The first wife of the outstanding musician Alexander Goldenweiser Anna Alekseyevna was born on December 9, 1881. Her father, Alexey Semyonovich Sofiano, was an officer. She received a good education at the Moscow Orphan’s Institute of Emperor Nicholas I, which helped her to enter the class of Vasily Ilyich Safonov at the Moscow Conservatory. Safonov highly appreciated the young girl’s talent and used to say that Anna “can hear the grass grow.” In 1905, Anna graduated from the Moscow Conservatory with a free artist diploma and a Large Silver Medal, but she did not give concerts, because she was too strict with herself.
Anna Goldenweiser devoted her whole life to musical pedagogy: she taught at the Moscow People’s Conservatory, after it was closed — at the E.E. Linyova college, and then — at the technical school named after A. and N. Rubinstein. Anna was remembered by music historians and lovers of musical art as a translator of Frederic Chopin’s letters and a compiler of the most complete collection of the composer’s letters at that time. She devoted the last years of her life to this work.
An intelligent, educated person with a rich inner world and a strong will, an excellent pianist, Anna became a true friend to Alexander.

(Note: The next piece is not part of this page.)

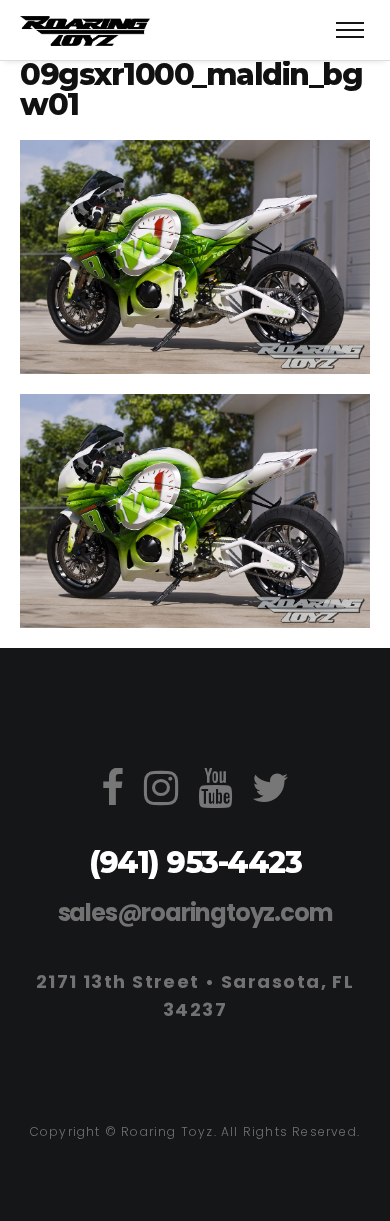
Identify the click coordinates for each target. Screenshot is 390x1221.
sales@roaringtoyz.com (195, 912)
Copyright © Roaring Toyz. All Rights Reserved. (195, 1131)
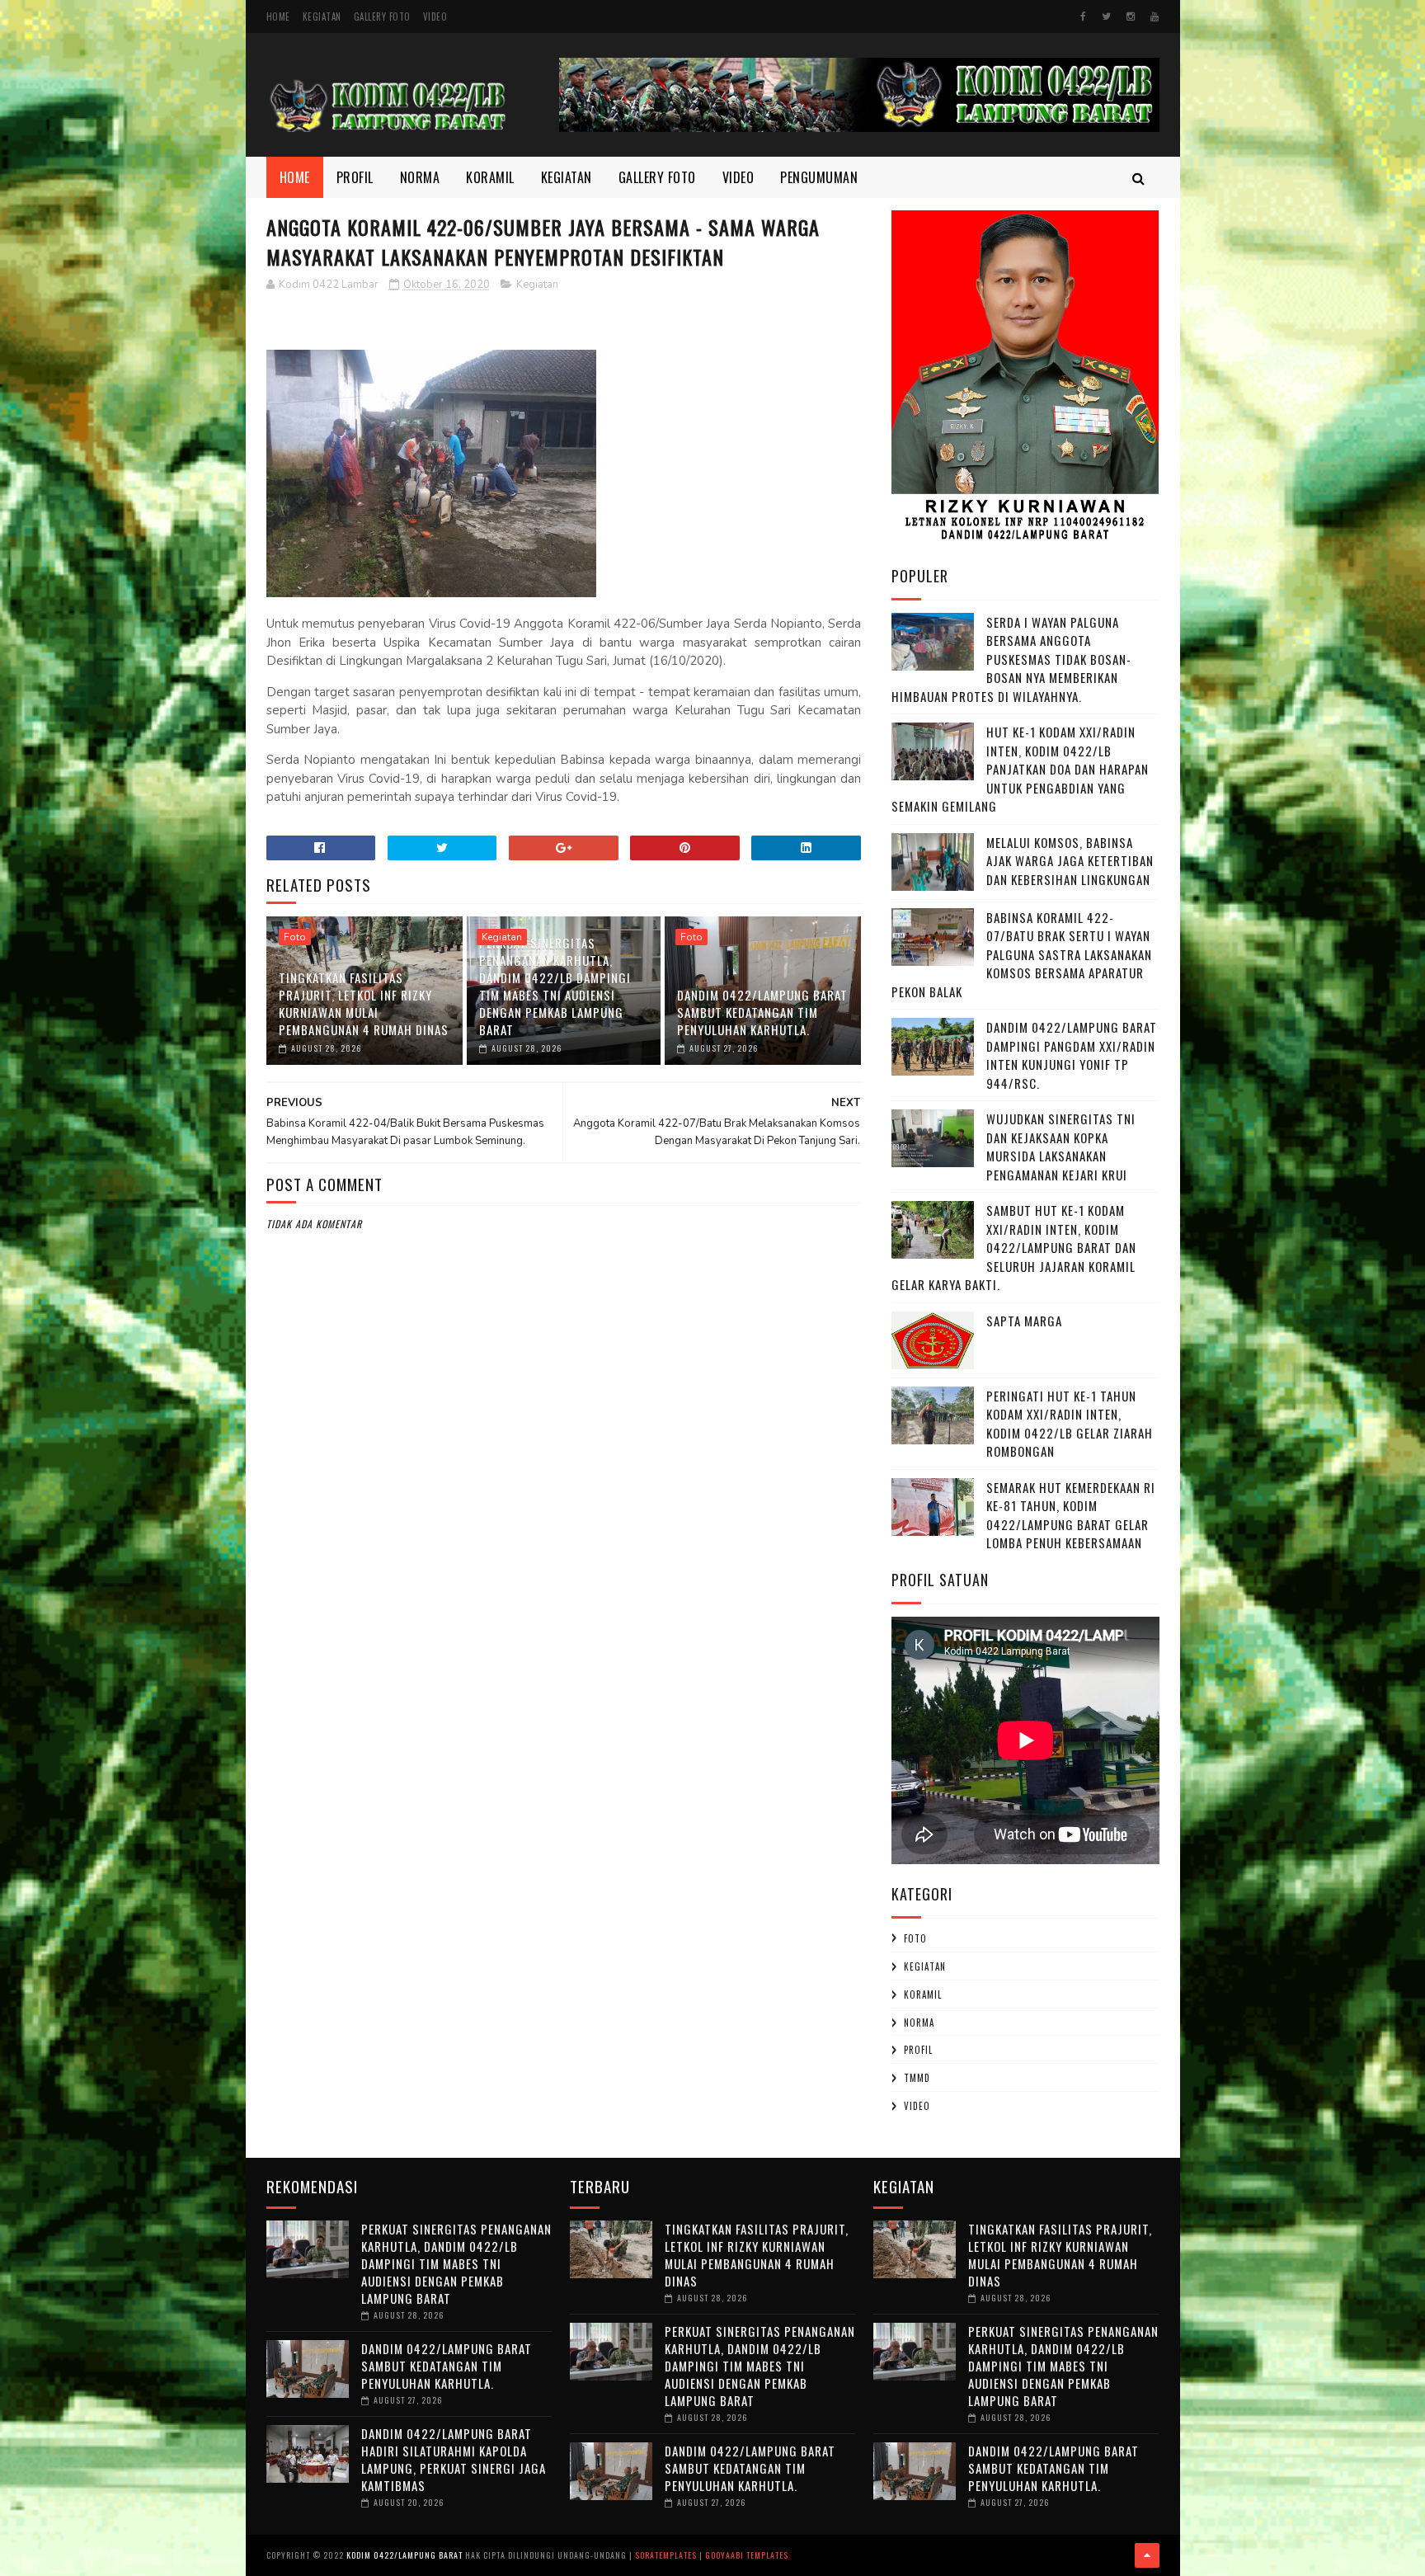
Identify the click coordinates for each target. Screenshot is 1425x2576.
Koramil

In his letters to his wife, he continually expressed the idea of the obligation to protect the soul of a loved one from the icy wind of life, from despondency, from disappointments. At the same time, Goldenweiser considered his wife a reliable supporter, because she had a more integral personality and more powerful moral strength. Of all his numerous correspondents, Goldenweiser wrote easily and willingly only to his wife. Very often he began a letter in the evening, then, having wished good night, he went to bed himself, and in the morning, he finished the letter, greeting his wife as if she were nearby. For him, correspondence with Anna was a continuation of their live communication.
The couple were frequent and welcome guests at Leo Tolstoy’s estate in Yasnaya Polyana. On one of these trips in the early 1900s, the writer’s close friend Chertkov took a photograph of Anna Goldenweiser. In the portrait, we see a vivid image of a young girl, striking us with incredible femininity and charm. The sad look of large eyes, tightly pressed lips, the turn of the head tell the viewer that she was gentle, romantic, but withdrawn in the presence of strangers. In this photograph, Chertkov managed to capture Anna’s best qualities.